Got home this afternoon and found a package from Little Bear Holsters!

Opened it up and found a Black Sharkskin Belt with a Silver Caiman Alligator Tip!









A Beautiful Praxis Black Sharkskin and Silver Caiman Alligator trimmed Holster with a little bear paw on top...









Back of Holster, Can be used IWB or OWB with slits.









A Black Sharkskin MagHolder trimmed in the Silver Caiman Gator









Put the rig all together with my Ultra Stainless Raptor and Wow! What a great rig.. 








Now all I might need to do is change the grips on my gun to match this beautiful rig
THANK YOU DAVE!! You rock! :mrgreen:Jerry


----------



## recoilguy (Apr 30, 2009)

Real nice!!!!!! A thing of beauty. I reall like the idea if a IWB/OWB all in one!!!

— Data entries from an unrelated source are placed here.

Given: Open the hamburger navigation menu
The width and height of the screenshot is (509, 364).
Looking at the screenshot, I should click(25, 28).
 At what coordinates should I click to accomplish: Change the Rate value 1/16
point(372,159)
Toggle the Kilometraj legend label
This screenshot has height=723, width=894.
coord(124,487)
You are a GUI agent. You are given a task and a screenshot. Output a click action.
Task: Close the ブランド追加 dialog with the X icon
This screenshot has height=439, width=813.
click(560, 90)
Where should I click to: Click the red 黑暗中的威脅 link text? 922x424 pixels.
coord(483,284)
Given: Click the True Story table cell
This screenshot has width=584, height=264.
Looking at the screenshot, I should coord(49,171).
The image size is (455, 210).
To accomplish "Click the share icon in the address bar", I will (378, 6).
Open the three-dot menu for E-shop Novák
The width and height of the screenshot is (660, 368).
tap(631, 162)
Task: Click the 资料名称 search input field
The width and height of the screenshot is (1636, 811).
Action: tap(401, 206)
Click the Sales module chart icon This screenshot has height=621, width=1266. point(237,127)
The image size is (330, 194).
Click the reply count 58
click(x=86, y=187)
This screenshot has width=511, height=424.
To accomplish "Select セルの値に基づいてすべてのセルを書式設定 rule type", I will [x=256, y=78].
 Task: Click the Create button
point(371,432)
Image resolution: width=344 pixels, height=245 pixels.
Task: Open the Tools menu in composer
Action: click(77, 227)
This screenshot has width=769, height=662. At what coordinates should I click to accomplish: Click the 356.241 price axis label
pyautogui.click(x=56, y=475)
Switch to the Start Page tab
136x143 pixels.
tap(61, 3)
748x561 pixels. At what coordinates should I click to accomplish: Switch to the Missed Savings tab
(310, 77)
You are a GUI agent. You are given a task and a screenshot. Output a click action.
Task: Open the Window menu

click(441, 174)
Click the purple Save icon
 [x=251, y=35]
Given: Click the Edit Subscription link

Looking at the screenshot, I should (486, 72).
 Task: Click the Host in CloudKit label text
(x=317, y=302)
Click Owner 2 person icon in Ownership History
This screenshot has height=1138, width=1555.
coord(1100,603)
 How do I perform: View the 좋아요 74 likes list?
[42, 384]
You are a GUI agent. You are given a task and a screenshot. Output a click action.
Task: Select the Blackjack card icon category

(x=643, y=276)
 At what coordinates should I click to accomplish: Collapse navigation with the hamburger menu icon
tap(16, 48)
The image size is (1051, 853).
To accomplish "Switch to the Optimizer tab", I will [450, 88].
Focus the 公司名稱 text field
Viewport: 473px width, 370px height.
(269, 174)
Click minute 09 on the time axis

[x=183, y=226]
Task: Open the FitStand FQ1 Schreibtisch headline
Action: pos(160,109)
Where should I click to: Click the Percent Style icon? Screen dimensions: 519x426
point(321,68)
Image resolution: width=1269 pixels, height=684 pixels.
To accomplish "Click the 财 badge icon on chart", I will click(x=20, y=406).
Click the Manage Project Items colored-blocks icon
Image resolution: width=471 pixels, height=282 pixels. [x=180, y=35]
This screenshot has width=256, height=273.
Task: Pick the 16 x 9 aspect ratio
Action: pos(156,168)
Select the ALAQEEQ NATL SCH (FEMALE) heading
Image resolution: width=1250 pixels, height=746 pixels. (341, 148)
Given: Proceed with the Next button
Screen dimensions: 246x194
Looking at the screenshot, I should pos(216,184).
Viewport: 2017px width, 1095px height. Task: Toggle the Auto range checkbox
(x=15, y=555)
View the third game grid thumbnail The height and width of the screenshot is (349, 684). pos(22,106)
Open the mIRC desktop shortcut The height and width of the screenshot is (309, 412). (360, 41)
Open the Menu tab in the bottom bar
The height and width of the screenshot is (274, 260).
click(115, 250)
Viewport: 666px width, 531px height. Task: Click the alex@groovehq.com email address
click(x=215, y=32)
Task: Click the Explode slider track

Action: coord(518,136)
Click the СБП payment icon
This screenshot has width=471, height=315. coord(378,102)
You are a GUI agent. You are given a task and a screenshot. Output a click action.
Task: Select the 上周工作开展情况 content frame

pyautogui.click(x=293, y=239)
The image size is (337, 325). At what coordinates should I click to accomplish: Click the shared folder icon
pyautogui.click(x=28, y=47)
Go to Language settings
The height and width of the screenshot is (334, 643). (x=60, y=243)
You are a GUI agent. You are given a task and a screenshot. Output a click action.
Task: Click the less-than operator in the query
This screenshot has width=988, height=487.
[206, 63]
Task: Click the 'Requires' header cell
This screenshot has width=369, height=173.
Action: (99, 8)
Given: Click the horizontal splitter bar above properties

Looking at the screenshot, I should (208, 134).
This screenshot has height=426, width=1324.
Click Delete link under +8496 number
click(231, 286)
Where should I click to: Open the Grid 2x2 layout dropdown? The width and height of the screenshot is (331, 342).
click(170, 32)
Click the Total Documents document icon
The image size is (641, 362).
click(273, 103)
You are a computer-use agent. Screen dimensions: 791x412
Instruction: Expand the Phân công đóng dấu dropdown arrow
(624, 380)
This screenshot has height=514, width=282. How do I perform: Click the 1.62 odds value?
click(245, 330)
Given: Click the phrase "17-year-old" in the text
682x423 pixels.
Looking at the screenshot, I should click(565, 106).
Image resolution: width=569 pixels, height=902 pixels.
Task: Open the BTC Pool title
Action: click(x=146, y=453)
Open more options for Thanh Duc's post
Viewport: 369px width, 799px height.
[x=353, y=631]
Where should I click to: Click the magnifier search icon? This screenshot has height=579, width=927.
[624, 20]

Shark skin is a touch of class.

RCG


----------



## Baldy (Jun 21, 2006)

Going around and showing that fine looking outfit off, ain't ya.. I don't blame you as it is a good looking rig. Good luck with it. :smt023


----------



## cougartex (Jan 2, 2010)

Very nice. :smt023


----------



## Josser (Dec 28, 2009)

Baldy said:


> Going around and showing that fine looking outfit off, ain't ya.. I don't blame you as it is a good looking rig. Good luck with it. :smt023


Thanks for the kind words! I figured since Dave did such a great job, I would let as many people know as I can.


----------



## falchunt (May 8, 2009)

*Wow*

That is a beautiful setup that you have their sir!


----------



## VietVet68 (Jan 10, 2010)

If you ever decide to get rid of this rig, please contact me.  Have fun with it, it's great looking.


----------